##### SUPPLIED INFORMATION #####

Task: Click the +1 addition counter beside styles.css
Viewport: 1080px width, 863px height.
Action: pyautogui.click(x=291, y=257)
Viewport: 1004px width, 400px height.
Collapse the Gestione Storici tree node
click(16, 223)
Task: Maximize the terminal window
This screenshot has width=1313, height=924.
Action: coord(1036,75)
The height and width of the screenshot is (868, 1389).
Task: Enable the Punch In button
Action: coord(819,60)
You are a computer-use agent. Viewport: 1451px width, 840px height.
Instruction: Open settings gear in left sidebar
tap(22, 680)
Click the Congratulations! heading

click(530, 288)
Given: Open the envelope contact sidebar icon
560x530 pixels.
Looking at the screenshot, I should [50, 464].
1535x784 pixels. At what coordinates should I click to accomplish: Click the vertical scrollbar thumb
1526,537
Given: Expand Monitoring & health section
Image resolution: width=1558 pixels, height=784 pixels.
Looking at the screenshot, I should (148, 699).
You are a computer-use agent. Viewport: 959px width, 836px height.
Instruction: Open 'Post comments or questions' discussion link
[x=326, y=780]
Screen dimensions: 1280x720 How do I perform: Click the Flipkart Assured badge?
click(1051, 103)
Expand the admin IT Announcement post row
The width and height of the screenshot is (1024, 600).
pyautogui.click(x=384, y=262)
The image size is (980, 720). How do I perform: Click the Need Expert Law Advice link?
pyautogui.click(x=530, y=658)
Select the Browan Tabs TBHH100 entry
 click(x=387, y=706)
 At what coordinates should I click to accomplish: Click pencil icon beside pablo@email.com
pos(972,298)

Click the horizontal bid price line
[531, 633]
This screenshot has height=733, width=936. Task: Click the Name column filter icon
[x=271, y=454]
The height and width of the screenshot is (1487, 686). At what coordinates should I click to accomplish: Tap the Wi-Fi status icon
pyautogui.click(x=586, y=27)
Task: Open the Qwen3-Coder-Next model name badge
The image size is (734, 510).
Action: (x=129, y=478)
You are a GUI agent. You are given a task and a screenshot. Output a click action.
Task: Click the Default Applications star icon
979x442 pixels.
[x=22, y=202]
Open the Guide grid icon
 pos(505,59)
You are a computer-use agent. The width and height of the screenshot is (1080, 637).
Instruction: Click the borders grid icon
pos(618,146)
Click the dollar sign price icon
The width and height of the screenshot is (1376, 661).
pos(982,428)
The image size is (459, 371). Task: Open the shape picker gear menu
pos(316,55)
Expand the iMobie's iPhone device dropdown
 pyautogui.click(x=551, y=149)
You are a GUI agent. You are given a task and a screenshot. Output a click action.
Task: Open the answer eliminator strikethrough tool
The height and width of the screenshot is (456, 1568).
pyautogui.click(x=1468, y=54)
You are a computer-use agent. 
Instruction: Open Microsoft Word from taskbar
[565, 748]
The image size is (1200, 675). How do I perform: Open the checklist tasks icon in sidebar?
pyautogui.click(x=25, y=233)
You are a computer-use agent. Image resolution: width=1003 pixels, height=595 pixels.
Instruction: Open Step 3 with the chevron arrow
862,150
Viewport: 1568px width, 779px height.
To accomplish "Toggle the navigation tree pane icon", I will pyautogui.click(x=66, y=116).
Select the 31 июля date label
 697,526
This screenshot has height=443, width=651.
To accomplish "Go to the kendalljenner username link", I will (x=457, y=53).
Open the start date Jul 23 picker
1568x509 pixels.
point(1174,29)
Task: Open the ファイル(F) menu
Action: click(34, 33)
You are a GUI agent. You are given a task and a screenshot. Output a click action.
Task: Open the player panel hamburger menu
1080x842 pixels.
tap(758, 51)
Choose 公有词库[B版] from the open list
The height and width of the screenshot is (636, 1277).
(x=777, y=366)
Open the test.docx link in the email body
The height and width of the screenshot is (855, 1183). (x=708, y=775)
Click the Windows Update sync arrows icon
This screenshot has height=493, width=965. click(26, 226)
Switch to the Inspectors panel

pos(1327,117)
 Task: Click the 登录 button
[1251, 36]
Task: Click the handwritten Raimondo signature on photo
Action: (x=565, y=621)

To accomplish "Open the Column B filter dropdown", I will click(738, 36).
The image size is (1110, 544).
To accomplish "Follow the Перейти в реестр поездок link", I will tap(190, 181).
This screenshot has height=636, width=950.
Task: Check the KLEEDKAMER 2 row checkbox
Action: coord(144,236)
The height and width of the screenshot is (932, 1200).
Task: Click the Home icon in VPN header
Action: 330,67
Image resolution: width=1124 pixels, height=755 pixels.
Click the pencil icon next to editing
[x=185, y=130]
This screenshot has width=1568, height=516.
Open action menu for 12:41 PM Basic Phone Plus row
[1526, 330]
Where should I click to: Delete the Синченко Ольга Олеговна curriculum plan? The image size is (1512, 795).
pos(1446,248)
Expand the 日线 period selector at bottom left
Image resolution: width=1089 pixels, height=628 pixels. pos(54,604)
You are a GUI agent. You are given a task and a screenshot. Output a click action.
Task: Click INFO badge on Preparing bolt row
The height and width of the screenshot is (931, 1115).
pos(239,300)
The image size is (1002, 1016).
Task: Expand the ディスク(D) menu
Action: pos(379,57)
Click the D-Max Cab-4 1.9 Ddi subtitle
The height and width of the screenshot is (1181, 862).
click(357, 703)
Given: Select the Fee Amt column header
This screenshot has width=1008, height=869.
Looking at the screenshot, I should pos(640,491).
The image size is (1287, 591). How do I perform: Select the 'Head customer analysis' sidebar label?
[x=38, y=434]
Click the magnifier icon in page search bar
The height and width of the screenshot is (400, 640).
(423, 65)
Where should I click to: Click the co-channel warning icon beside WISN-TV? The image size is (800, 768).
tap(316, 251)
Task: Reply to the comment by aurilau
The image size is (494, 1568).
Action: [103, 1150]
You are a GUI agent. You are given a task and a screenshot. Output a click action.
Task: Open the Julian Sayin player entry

#####

### WHAT YOU WILL DO
Repeat the entries above verbatim, but only from the line that has "1535x784 pixels. At" down to the line that has "You are a computer-use agent. Viewport: 959px", inclusive.

### ANSWER TO THE PROBLEM
1535x784 pixels. At what coordinates should I click to accomplish: Click the vertical scrollbar thumb
1526,537
Given: Expand Monitoring & health section
Image resolution: width=1558 pixels, height=784 pixels.
Looking at the screenshot, I should (148, 699).
You are a computer-use agent. Viewport: 959px width, 836px height.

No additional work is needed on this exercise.